Investing in the future
Los Alamos is committed to investing and partnering in science, technology, engineering, and math education initiatives and programs that have a positive impact on student achievement while addressing community pipeline and regional workforce needs.
Recent highlights
- In the fourth year of the Regional Partnership School program with partners Pojoaque Valley School District and New Mexico Highlands University:
- In-class support by LANL Math & Science Academy (MSA) team
- Professional development program for teachers and principals received a $40,000 grant from the LANL Foundation to offer sessions throughout the year and during the summer, and provide support for teachers as they apply their new skills and practices in the classroom
- New after-school math program recruited five high school students to work with four Pojoaque Valley Intermediate School teachers and education specialists from the MSA to provide extra math instruction for 30 fourth- and fifth- grade students.

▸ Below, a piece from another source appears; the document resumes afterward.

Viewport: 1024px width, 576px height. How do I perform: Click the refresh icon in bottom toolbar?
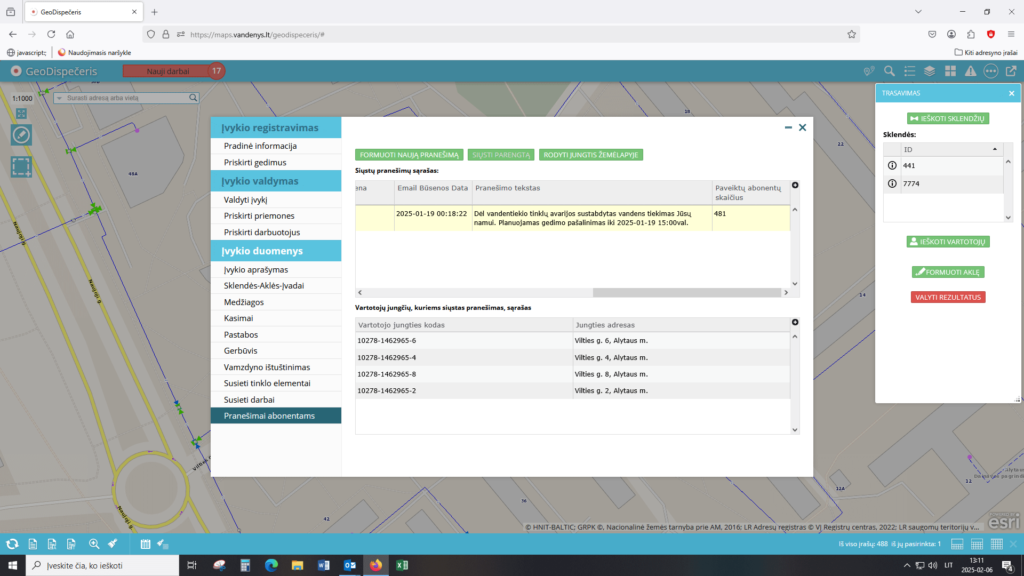tap(12, 544)
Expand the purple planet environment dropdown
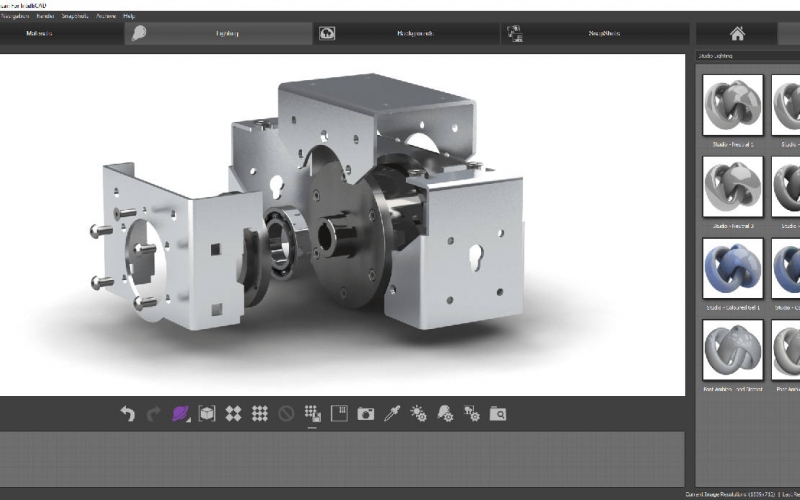This screenshot has height=500, width=800. point(181,413)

- Virtual Mindset Math Summer Camp for 36 students in grades 6th-9th
- Six Northern New Mexico teachers comprised the first-ever cohort to graduate with the new Master’s Degree in Educational Leadership with an Emphasis in K-8 Mathematics Teacher Leadership from New Mexico Highlands University, a collaboration between the teachers, the University, and the Laboratory’s MSA program.
- Bradbury Science Museum’s educators brought creative hands-on activities for more than 400 kindergarten through sixth-grade students at six Española district elementary schools under the Bradbury Science Museum’s Summer Science on Wheels program.
- 200 LANL employees provided 2,342 service hours to nonprofit and educational organizations in Northern NM, impacting an estimated 2,620 students, teachers and community members.
- Lab employees Nicole Lloyd-Ronning and Mark Galassi, who have devoted much of their free time to STEM education programs for students from underserved communities in Northern New Mexico, were named as the first winners of the Los Alamos Community Relations Medal. Galassi was also named one of the ‘10 Who Made a Difference’ for 2021 by the Santa Fe New Mexican.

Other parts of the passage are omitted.